** GOAL **
Gather each line of the records that contains the word "screenshot", and copy those lines in their original order.

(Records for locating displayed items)
---
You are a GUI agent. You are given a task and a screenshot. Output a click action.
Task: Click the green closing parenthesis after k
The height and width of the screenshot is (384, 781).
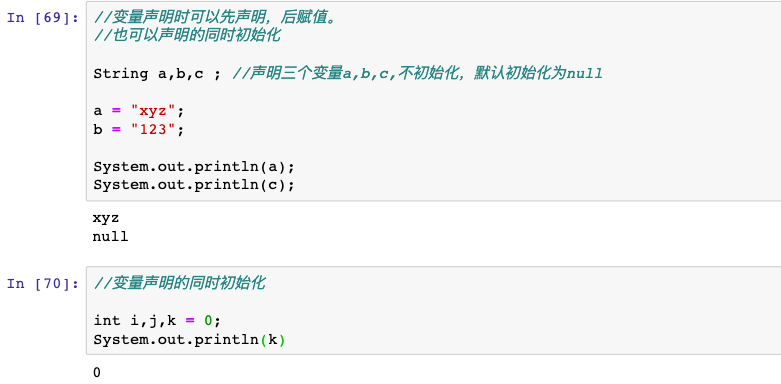coord(282,340)
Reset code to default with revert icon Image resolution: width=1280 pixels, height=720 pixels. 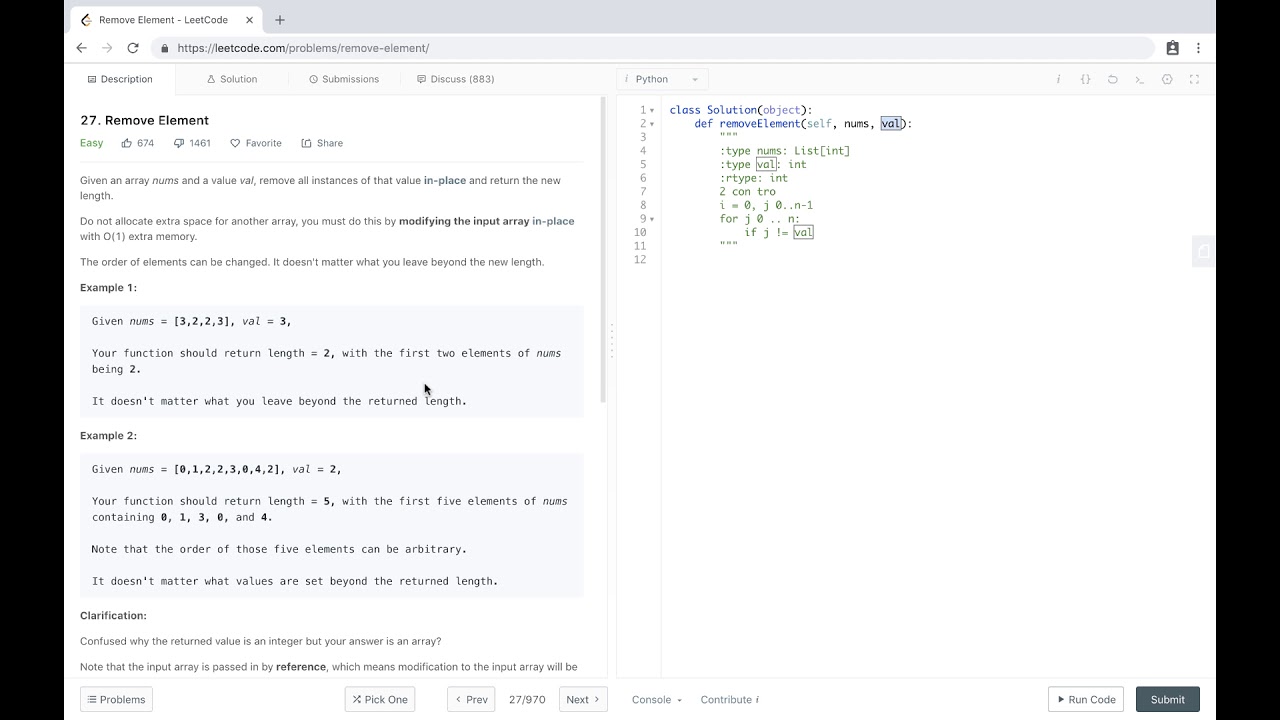1112,79
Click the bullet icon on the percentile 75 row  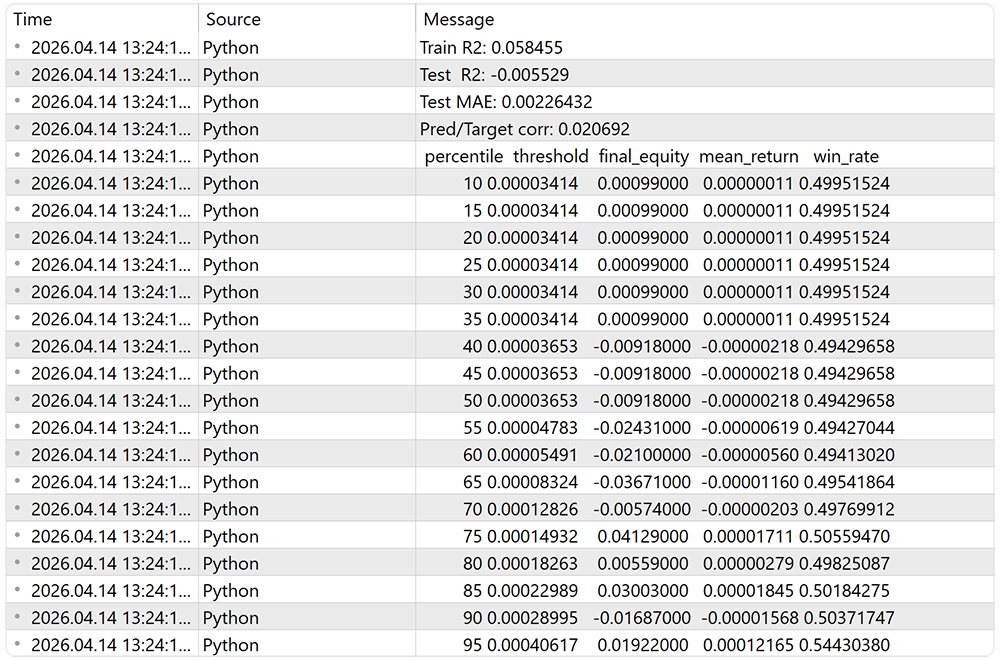click(x=18, y=535)
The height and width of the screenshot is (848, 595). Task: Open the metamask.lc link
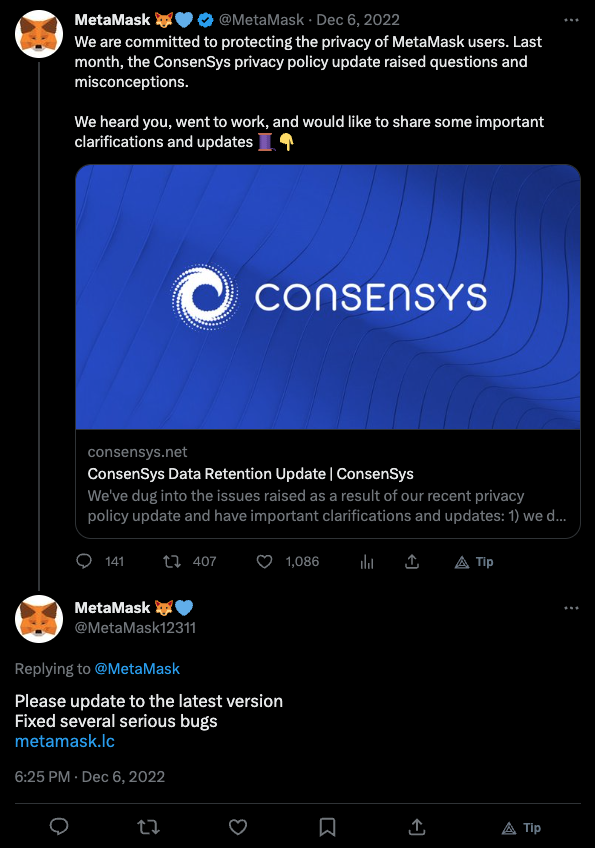pyautogui.click(x=64, y=741)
---
** REPLY TO THE EXERCISE **
You are a GUI agent. You are given a task and a screenshot. Output a click action.
The height and width of the screenshot is (384, 781).
The height and width of the screenshot is (848, 595). Task: Open the metamask.lc link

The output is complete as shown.